Directions for this task —
Please convert the material, from the line containing "1360x778 pixels. Task: Click" through the end of the material, into a Markdown table with the columns Row and Entry, leaving out blank lines.

Record excerpts —
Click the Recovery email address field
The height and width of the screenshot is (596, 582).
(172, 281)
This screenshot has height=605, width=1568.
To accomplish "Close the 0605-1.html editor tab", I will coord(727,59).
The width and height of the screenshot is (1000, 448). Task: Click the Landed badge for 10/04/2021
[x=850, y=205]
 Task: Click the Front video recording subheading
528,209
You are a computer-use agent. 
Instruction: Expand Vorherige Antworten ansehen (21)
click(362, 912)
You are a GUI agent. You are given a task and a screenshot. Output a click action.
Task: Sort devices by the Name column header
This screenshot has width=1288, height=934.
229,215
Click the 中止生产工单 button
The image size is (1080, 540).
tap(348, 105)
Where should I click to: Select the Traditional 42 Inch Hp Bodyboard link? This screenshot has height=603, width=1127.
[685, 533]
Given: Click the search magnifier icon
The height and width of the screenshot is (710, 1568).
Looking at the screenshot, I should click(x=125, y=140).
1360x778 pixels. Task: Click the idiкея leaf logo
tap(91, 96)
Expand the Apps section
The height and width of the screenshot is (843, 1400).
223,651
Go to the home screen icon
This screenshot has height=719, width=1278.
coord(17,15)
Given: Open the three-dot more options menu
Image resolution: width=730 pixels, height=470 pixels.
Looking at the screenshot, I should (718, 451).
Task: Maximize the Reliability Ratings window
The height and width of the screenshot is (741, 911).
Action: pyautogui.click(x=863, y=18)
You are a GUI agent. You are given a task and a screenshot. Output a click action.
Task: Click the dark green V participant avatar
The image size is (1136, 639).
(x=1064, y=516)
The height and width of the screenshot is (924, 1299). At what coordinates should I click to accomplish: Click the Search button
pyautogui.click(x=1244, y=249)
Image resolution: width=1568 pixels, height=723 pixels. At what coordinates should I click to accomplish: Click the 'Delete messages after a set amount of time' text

The response —
| Row | Entry |
|---|---|
| 1 | 1360x778 pixels. Task: Click the idiкея leaf logo |
| 2 | tap(91, 96) |
| 3 | Expand the Apps section |
| 4 | The height and width of the screenshot is (843, 1400). |
| 5 | 223,651 |
| 6 | Go to the home screen icon |
| 7 | This screenshot has height=719, width=1278. |
| 8 | coord(17,15) |
| 9 | Given: Open the three-dot more options menu |
| 10 | Image resolution: width=730 pixels, height=470 pixels. |
| 11 | Looking at the screenshot, I should (718, 451). |
| 12 | Task: Maximize the Reliability Ratings window |
| 13 | The height and width of the screenshot is (741, 911). |
| 14 | Action: pyautogui.click(x=863, y=18) |
| 15 | You are a GUI agent. You are given a task and a screenshot. Output a click action. |
| 16 | Task: Click the dark green V participant avatar |
| 17 | The image size is (1136, 639). |
| 18 | (x=1064, y=516) |
| 19 | The height and width of the screenshot is (924, 1299). At what coordinates should I click to accomplish: Click the Search button |
| 20 | pyautogui.click(x=1244, y=249) |
| 21 | Image resolution: width=1568 pixels, height=723 pixels. At what coordinates should I click to accomplish: Click the 'Delete messages after a set amount of time' text |